To do: The output should be all lines of the entries below in which the word "dimensions" occurs.

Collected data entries
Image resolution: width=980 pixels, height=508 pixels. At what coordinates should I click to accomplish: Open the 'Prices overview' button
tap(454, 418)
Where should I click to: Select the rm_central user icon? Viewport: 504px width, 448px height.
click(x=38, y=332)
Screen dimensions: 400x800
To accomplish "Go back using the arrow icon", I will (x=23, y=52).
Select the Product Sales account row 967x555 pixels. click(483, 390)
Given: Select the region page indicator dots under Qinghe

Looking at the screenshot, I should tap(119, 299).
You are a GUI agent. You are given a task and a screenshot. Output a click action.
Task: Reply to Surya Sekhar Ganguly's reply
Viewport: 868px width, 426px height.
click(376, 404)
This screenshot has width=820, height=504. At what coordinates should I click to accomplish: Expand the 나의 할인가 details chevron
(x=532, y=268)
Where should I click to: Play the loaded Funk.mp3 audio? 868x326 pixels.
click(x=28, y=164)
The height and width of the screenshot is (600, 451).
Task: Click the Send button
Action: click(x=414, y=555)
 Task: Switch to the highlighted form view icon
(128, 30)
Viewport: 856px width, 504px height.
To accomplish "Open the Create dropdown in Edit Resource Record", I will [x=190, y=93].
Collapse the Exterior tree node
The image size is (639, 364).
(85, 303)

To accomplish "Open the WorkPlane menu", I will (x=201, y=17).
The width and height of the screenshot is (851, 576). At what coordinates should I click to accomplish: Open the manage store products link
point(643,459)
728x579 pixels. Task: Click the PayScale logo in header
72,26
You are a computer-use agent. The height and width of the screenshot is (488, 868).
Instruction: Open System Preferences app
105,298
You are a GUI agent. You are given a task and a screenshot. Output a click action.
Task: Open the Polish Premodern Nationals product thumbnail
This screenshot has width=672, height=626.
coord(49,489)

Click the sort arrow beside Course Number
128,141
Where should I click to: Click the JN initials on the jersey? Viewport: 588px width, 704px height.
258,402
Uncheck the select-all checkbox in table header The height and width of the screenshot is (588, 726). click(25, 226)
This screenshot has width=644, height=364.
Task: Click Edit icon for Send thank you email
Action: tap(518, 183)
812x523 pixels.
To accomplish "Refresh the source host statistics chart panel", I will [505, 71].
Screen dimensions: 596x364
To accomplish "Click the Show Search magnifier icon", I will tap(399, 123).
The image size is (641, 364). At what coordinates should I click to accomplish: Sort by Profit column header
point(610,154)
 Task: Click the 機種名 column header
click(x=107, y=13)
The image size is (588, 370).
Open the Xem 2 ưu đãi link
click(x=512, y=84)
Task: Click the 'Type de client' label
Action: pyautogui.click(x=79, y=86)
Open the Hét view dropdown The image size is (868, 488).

Result below:
Screen dimensions: 400x800
Screen dimensions: 596x364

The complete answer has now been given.